In an effort to enhance the properties of polylactide (PLA), we have developed melt-spinning techniques to produce both PLA/nanocellulose composite fibres, and a method akin to layered filament winding followed by compression moulding to produce self-reinforced PLA/nanocellulose composites. Poly(L-lactide) (PLLA) fibres were filled with 2wt.% neat and modified bacterial cellulose (BC) in an effort to improve the tensile properties over neat PLA fibres. BC increased the viscosity of the polymer melt and reduced the draw-ratio of the fibres, resulting in increased fibre diameters.

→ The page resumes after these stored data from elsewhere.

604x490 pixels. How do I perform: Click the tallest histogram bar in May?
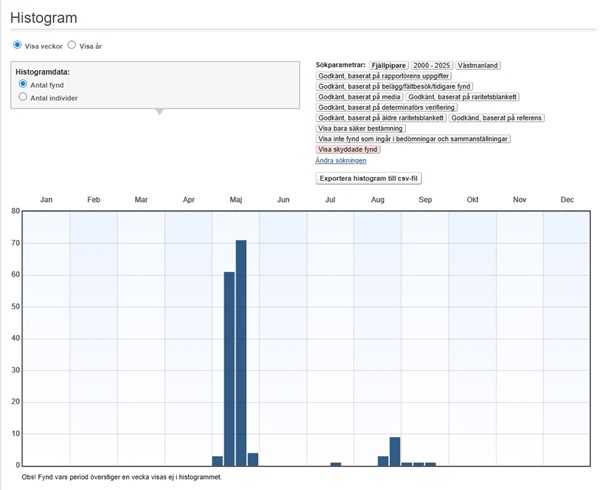pyautogui.click(x=241, y=352)
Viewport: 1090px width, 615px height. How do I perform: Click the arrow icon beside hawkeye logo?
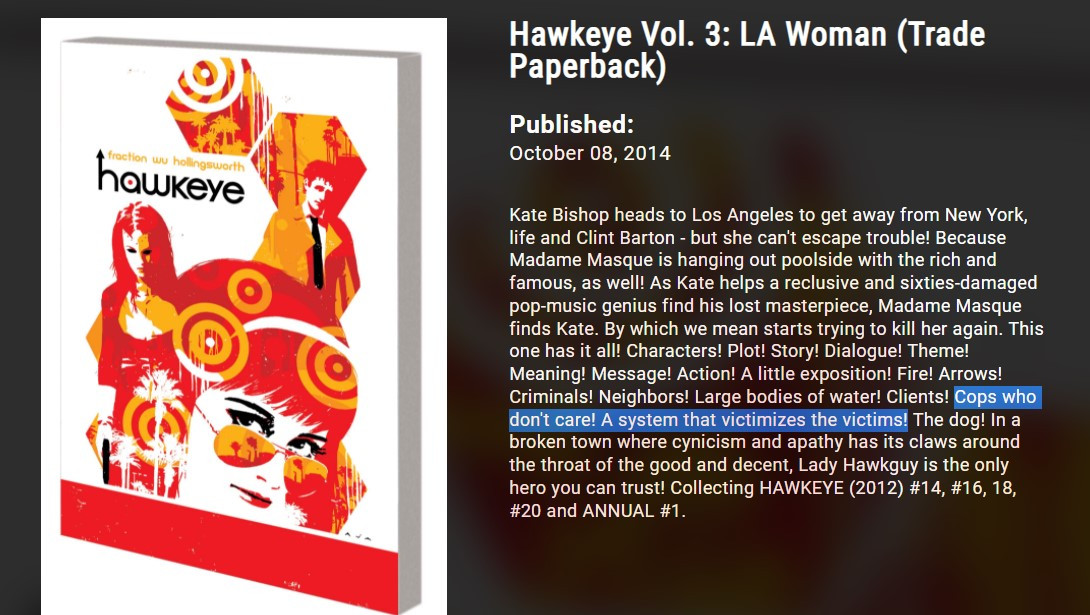pos(100,168)
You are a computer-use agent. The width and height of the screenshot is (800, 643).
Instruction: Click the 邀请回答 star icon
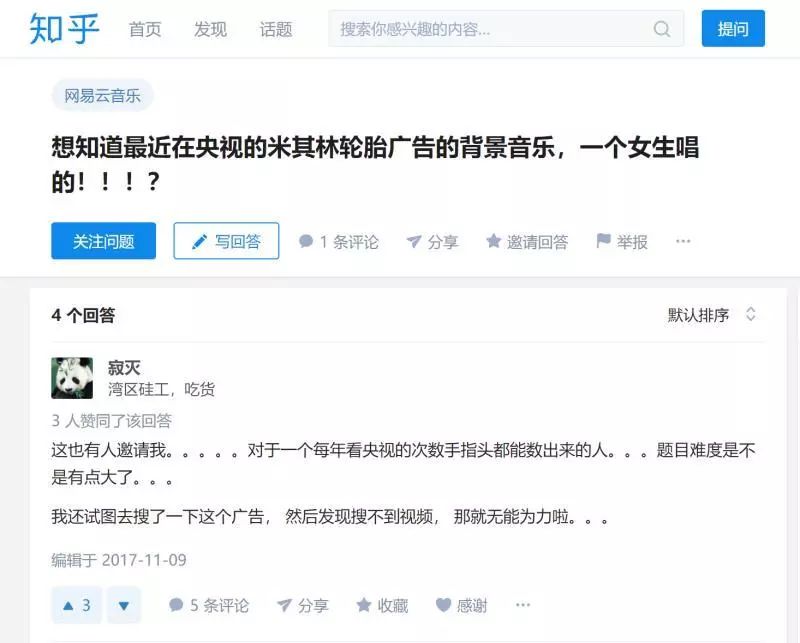click(493, 240)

Nonetheless, strain induced chain orientation due to melt spinning led to PLLA fibres with enhanced tensile modulus (6GPa) and strength (127MPa), over monolithic PLLA, previously measured at 1.3GPa and 61MPa, respectively. The presence of BC also enhanced the nucleation and growth of crystals in PLA. We further produced PLA fibres with 7wt.% cellulose nanocrystals (CNCs), which is higher than the percolation threshold (equivalent to 6vol.%). These fibres were spun in multiple, alternating controlled layers onto spools, and subsequently compression moulded to produce unidirectional self-reinforced PLA composites consisting of 60vol.% PLLA fibres reinforced with 7wt.% CNC in a matrix of amorphous PDLLA, which itself contained 7wt.% of CNC. We observed improvements in viscoelastic properties of up to 175% in terms of storage moduli in bending. Furthermore, strains to failure for PLLA fibre reinforced PDLLA were recorded at 17%.